We observed an apparent diminution of response at week 16 (prior to the third dose of study agent), but also noted a peak effect at weeks 24–28. These observations could be related to the 12-week dosing interval and potential achievement of steady-state pharmacokinetics at weeks 24–28 and/or a low serum drug level in some patients at week 16. In psoriasis, partial loss of response to ustekinumab has been observed in some patients during the 2-week period preceding the next ustekinumab injection in observational studies and in clinical trials.10 ,11 ,33 Thus, as with many drugs, shorter or longer dosing intervals may prove optimal for some patients. Results of a retrospective case review of 129 ustekinumab-treated patients with psoriasis have demonstrated a reduction in efficacy for individuals weighing 90–100 kg and also receiving 45 mg.36 Consistently, patients in PSUMMIT 1 and PSUMMIT 2 trials weighing >100 kg demonstrated an overall lower response than those weighing ≤100 kg. Pharmacokinetic factors and differences in the dynamics of cytokine down-regulation, coupled with varied responses of cell targets in joint, entheseal or skin lesions, may contribute to the delayed onset of ustekinumab peak response observed in PsA. This response contrasts with that observed with anti-TNF agents, which typically demonstrate higher proportions of patients with significant ACR20 efficacy at earlier time points,37 although week 28 and week 52 ACR20, ACR50 and ACR70 response rates in the anti-TNF-naïve patients in PSUMMIT 2, as well as in PSUMMIT 1 trial,14 appear consistent with those of other biological agents. Importantly, no such comparisons can be made for anti-TNF-experienced patients because no other trials have been conducted in a population this severe.

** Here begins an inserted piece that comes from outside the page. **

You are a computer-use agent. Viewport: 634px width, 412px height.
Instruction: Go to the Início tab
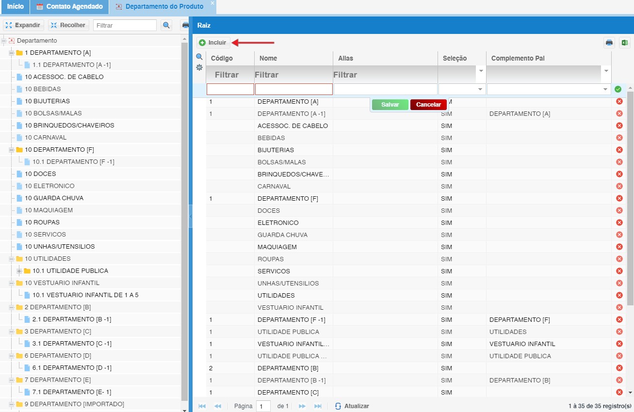[15, 7]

The safety of ustekinumab therapy in the treatment of patients with psoriasis and PsA has been compared during the placebo-controlled periods,38 and through 339 and 5 years40 of therapy; safety findings through week 60 in this study of patients with PsA appear to be consistent. Specifically, AEs and serious AEs were similar between ustekinumab-treated and placebo-treated patients through week 16. Through week 60, no deaths or cases of TB were reported, and one case of septic shock with Candida spp. identified in the stool was reported. Other serious infections were rare (one patient had bacteraemia), and two malignancies (squamous cell carcinoma in situ, breast cancer, both in anti-TNF-experienced patients) were reported through week 60. The two adjudicated events of myocardial infarction after week 16 occurred in anti-TNF-experienced patients with established cardiovascular risk factors.

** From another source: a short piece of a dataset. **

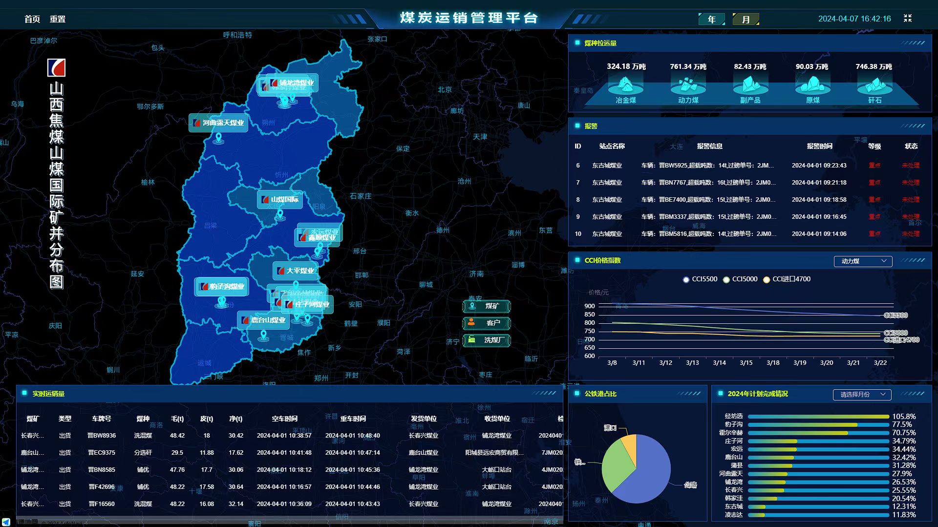Exit fullscreen using the top-right collapse icon
This screenshot has height=527, width=938.
pos(907,19)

Thus, the PSUMMIT 2 trial data through week 60 indicate that ustekinumab, representing an alternate mechanism of action to approved biological PsA therapies, induced significant improvement in the joint, enthesitis/dactylitis and skin symptoms of active PsA in a population including ∼58% anti-TNF-experienced patients, with an acceptable safety profile. These data also provide further support for the role of the IL-12/23 p40 cytokines in PsA pathogenesis.